> DIRECTIONS: Update the lines starting at "You are a GUI" and ending at "The image size is (650, 505)." by replacing "screenshot" with "screen capture", and keep everything else in those lines the same.

Data excerpts
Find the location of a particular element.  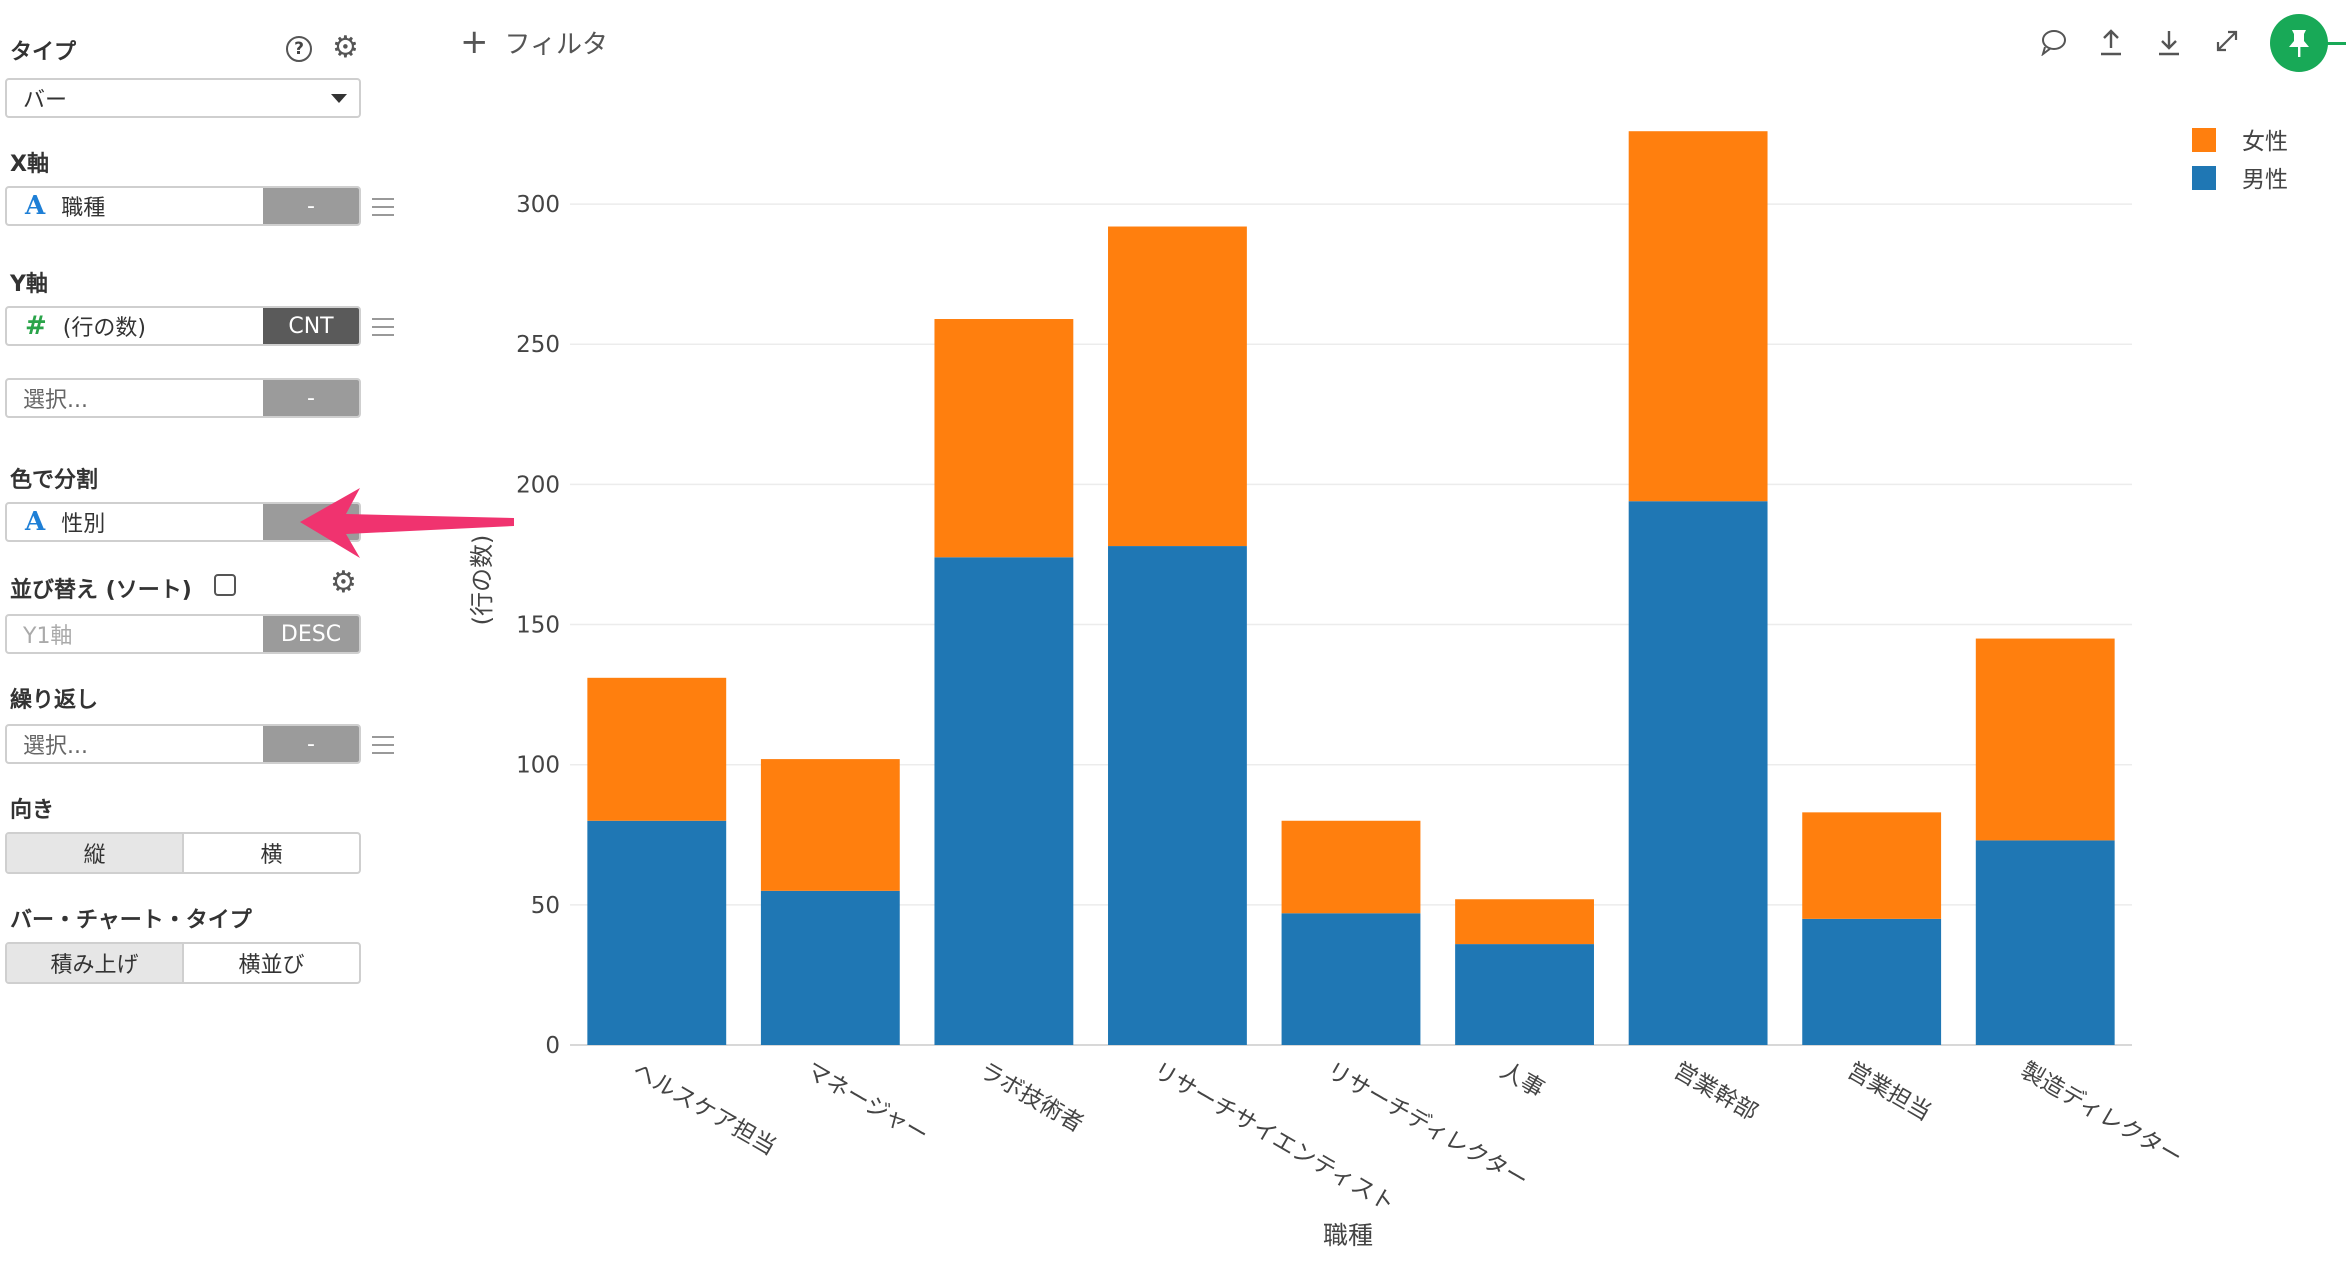

bar-type-label: バー・チャート・タイプ is located at coordinates (131, 920).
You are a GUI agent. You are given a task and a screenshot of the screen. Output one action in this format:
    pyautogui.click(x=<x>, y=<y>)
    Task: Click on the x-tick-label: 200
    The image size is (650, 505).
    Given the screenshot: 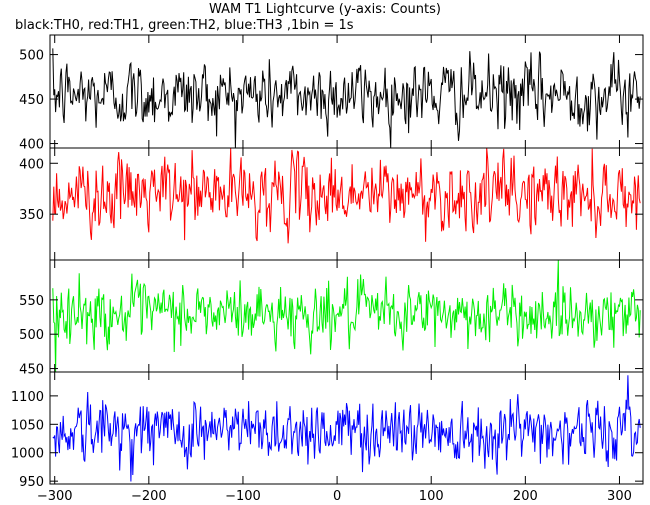 What is the action you would take?
    pyautogui.click(x=526, y=496)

> ANSWER TO THIS EXERCISE:
You are a GUI agent. You are given a task and a screen capture of the screen. Output one action in this format:
    pyautogui.click(x=<x>, y=<y>)
    Task: Click on the x-tick-label: 200
    The image size is (650, 505).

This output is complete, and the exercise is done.